To view the full condor queue, broken down into CPU vs. those requesting GPUs, you can use ru_condor_q. You can optionally add the -nobatch flag to see the command that each job will run.
For interactive debugging where hexdl will not suffice, you can use condor_submit -interactive RequestGPUs=1. This will allocate the resources to an interactive condor job where you can run commands and do tests. The job ends when you log out of that session, so this should only be used for debugging. If you receive an authentication error when trying to do this, try running ssh-add -D and try again.
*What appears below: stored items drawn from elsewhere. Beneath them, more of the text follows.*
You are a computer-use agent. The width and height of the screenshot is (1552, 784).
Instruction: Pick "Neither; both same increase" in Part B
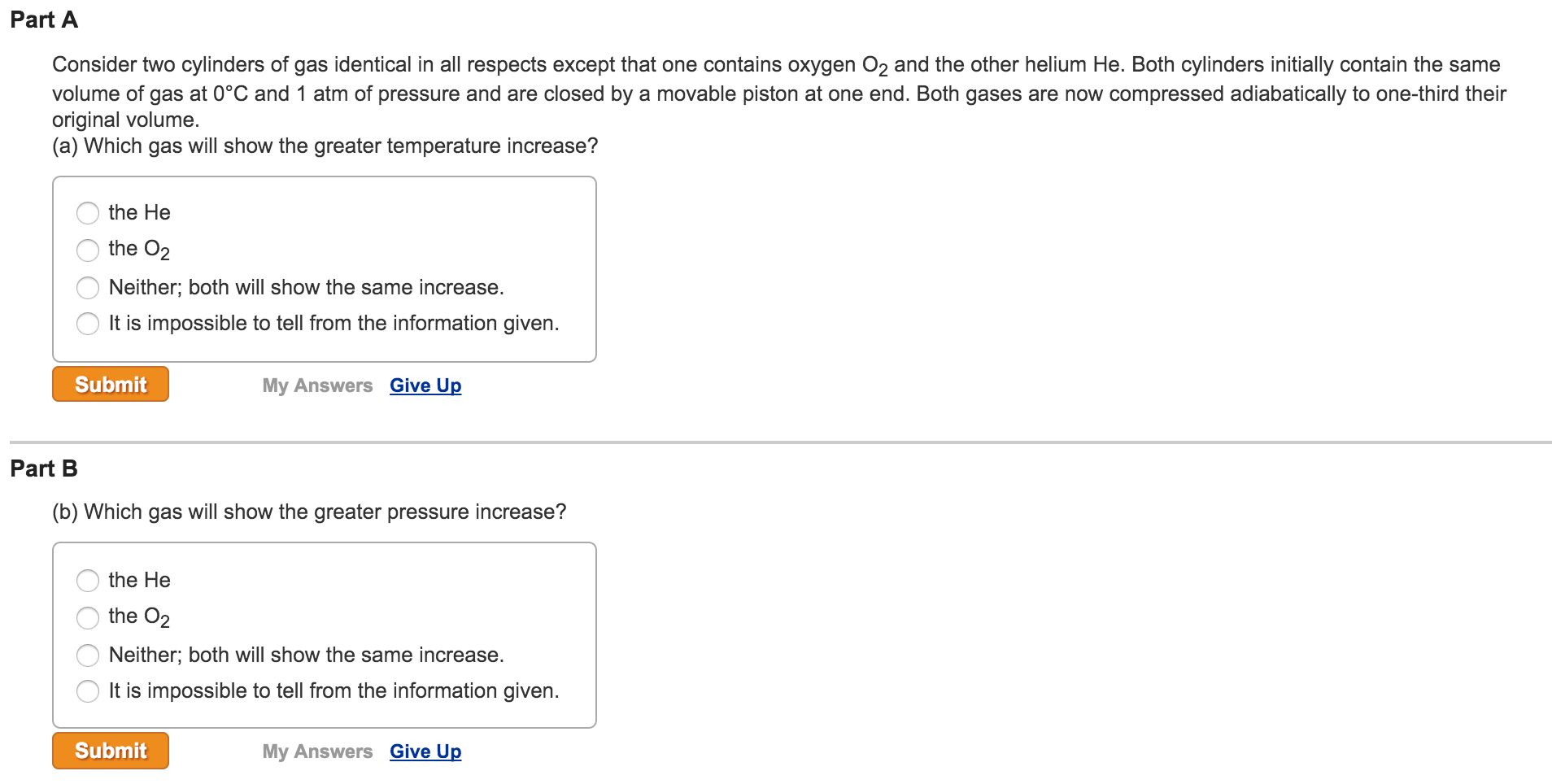88,656
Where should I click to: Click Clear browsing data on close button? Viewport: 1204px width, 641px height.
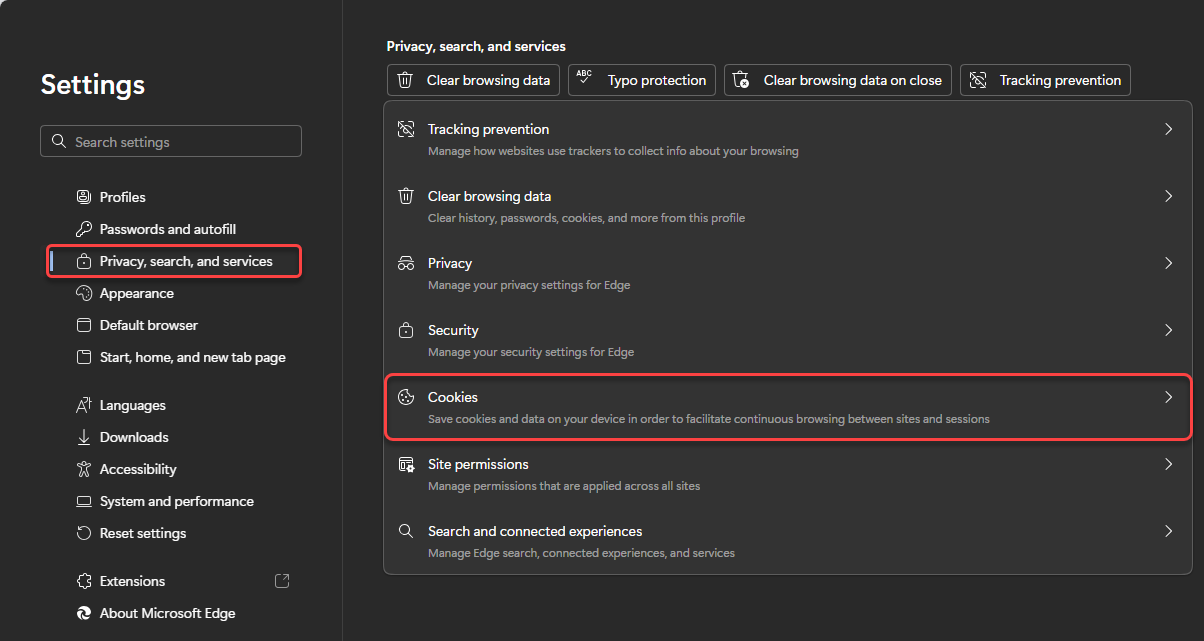pyautogui.click(x=837, y=80)
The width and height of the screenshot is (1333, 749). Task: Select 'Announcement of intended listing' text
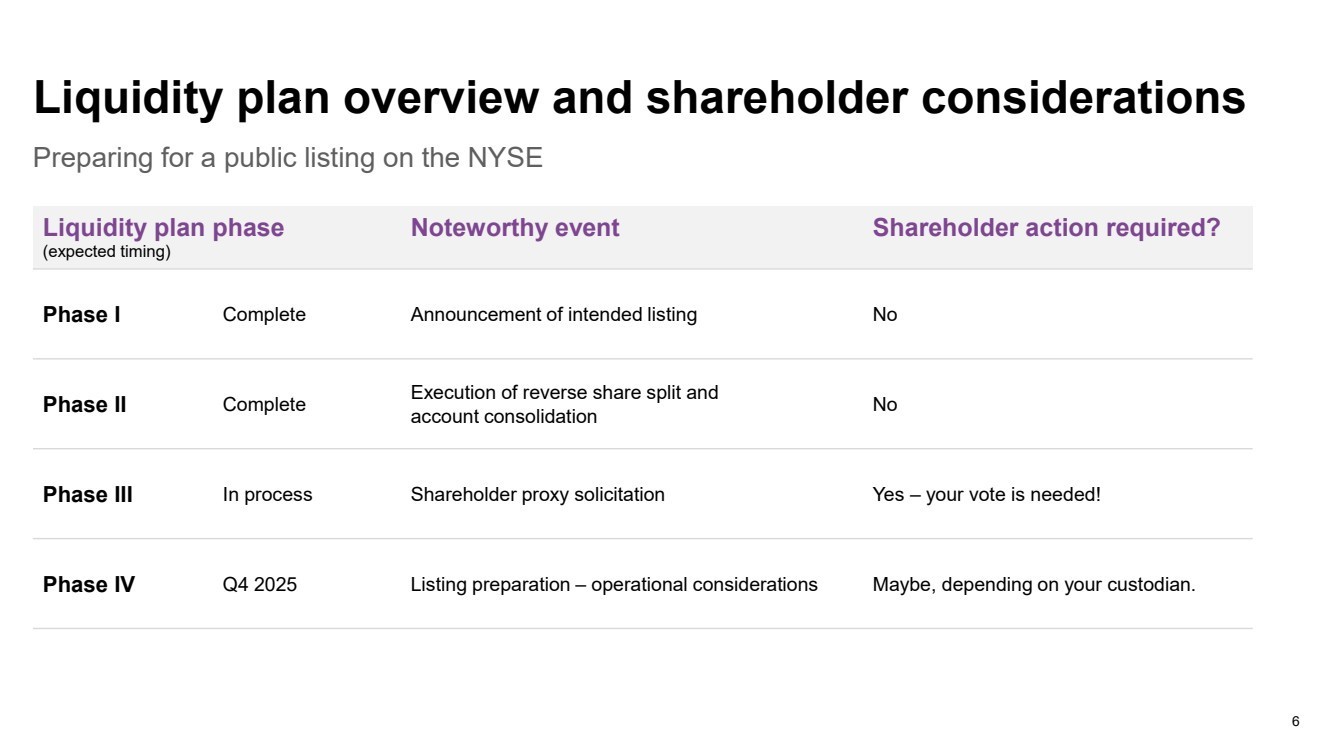[x=554, y=315]
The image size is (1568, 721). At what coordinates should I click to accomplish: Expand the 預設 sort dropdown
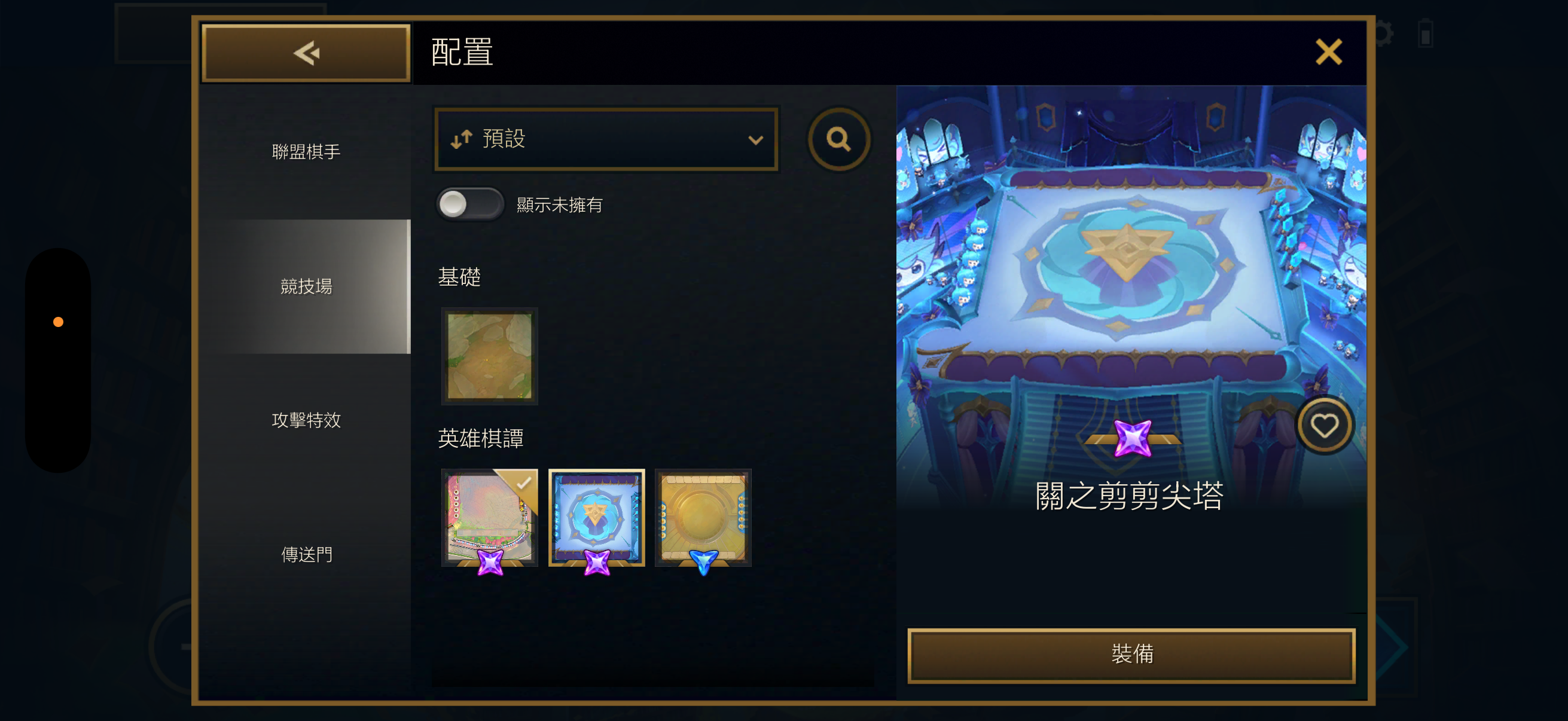click(x=606, y=139)
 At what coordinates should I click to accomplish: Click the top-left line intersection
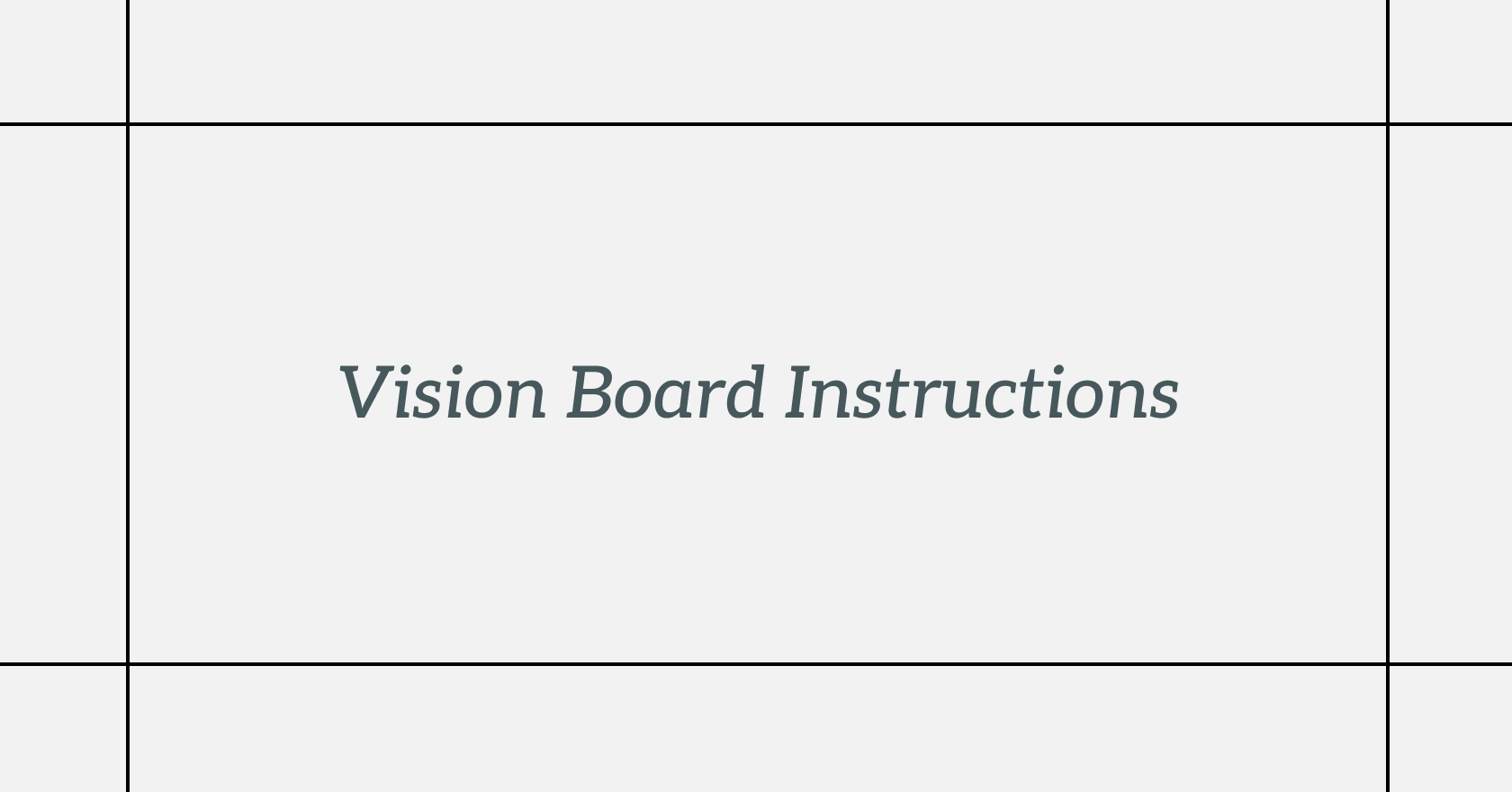click(128, 124)
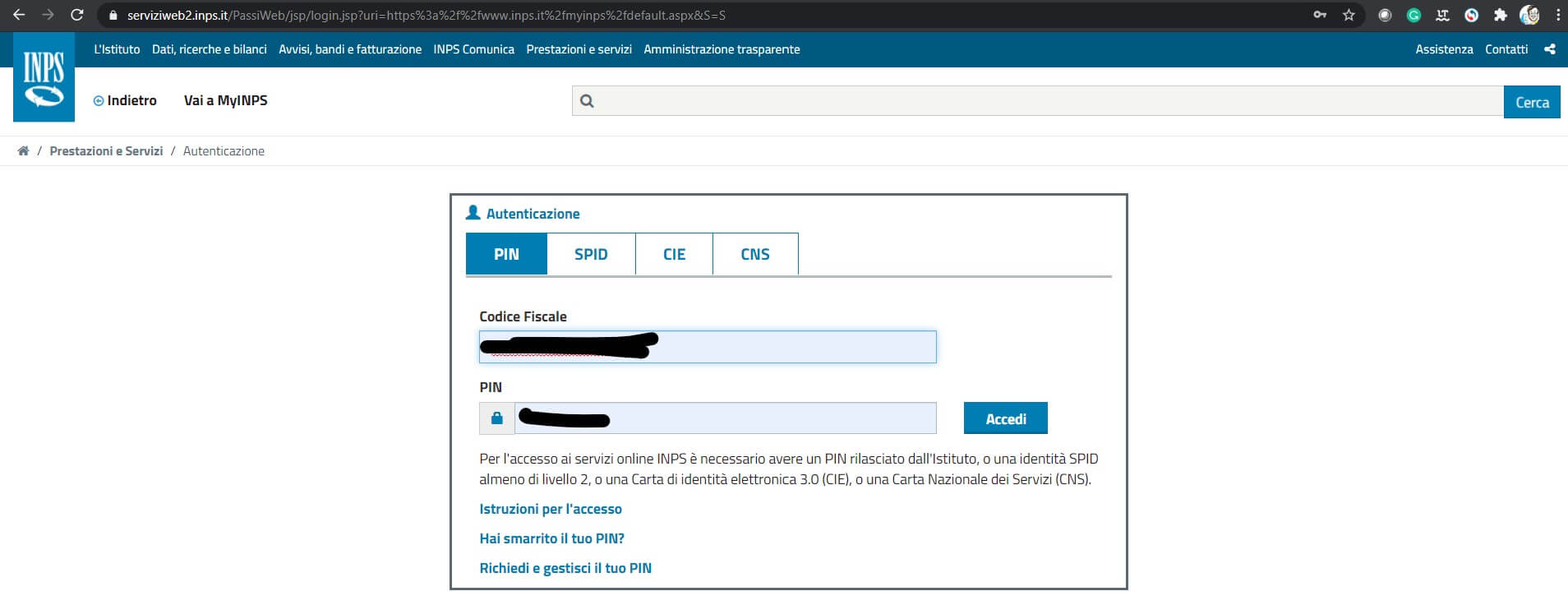Reload the page with browser refresh icon
Screen dimensions: 1568x605
pyautogui.click(x=76, y=15)
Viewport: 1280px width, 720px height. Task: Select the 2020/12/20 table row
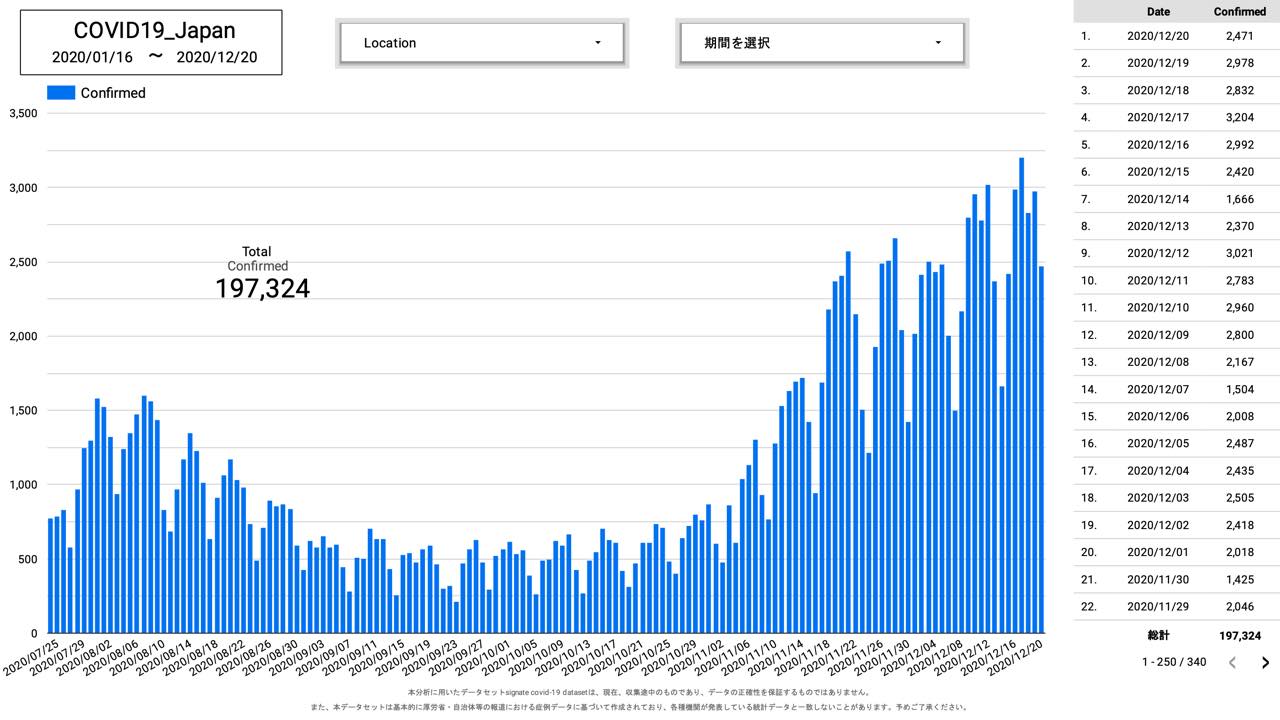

Finally, if you have many jobs that you are running for tests, that you either have a way to checkpoint along the way, or that are low priority, you can set nice_user = True in your condor submission .jdl file. This will set the priority of your jobs to a low value, and allow other jobs to preempt yours from running. In other words, when the queue of jobs requesting GPU resources is empty, your jobs will run. But when the queue fills up from other users, your jobs will be evicted by the condor node, set to idle, and will only start running again once the other jobs complete. Depending how your job is structured, you may benefit from using when_to_transfer_output = ON_EXIT_OR_EVICT in your .jdl file when running nice_user jobs (as opposed to just "ON_EXIT").
If your needs are larger than those available on our HEX farm, some other resources available to CMS users include CRAB, CERN's lxplus, FNAL's cmslpc, and the Rutgers Amarel cluster.